American basketball player (1959–2024)

Ronald Alexander Charles (January 23, 1959 – July 21, 2024) was an American basketball player. He was a member of Michigan State's 1979 national championship team and played professionally in many leagues, including Italy's Lega Basket Serie A. Charles died suddenly at his home in Atlanta on July 21, 2024, at the age of 65.

==College career==
Charles, a 6 ft 7 in (2.01 m) forward and center from the United States Virgin Islands played collegiate basketball at Michigan State University from 1976 to 1980. In his sophomore and junior seasons, Charles was a key contributor for the Spartans' back-to-back Big Ten championship teams, led by future Hall of Famer Magic Johnson. In the 1978–79 season, Charles was sixth man for the Spartans squad as they won the 1979 NCAA Tournament. Charles stepped into the starting lineup after Spartans sophomore Jay Vincent injured his foot and started for most of the NCAA tournament. He led the Spartans in field goal percentage that season, shooting .665 from the floor, establishing a school record for a season in the process.

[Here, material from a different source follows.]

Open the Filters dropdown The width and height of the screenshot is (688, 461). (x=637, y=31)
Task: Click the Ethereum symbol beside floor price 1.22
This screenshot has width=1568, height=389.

As a senior, Charles was named a co-captain of the 1979–80 Spartans and entered the starting line-up full-time. While the team had a letdown after losing Johnson and Greg Kelser, Charles had a successful individual season. He broke his own record for season field goal percentage, shooting .676 from the floor, including a 12 for 12 shooting night against rival Michigan to tie the school record for single-game FG percentage as well. For the season, Charles averaged 8.9 rebounds per game. He ended his career holding all school records for field goal percentage, for a game, season and career (.639).

==Professional career==
Following his college career, Charles was drafted by the Chicago Bulls in the 1980 NBA draft (4th round, 74th pick). He played professionally for several years, including stints in the Continental Basketball Association, Spain, Portugal, Italy, and France. Charles won a CBA championship with the Detroit Spirits in 1983. He returned to the U. S. in 1989, settling in Atlanta.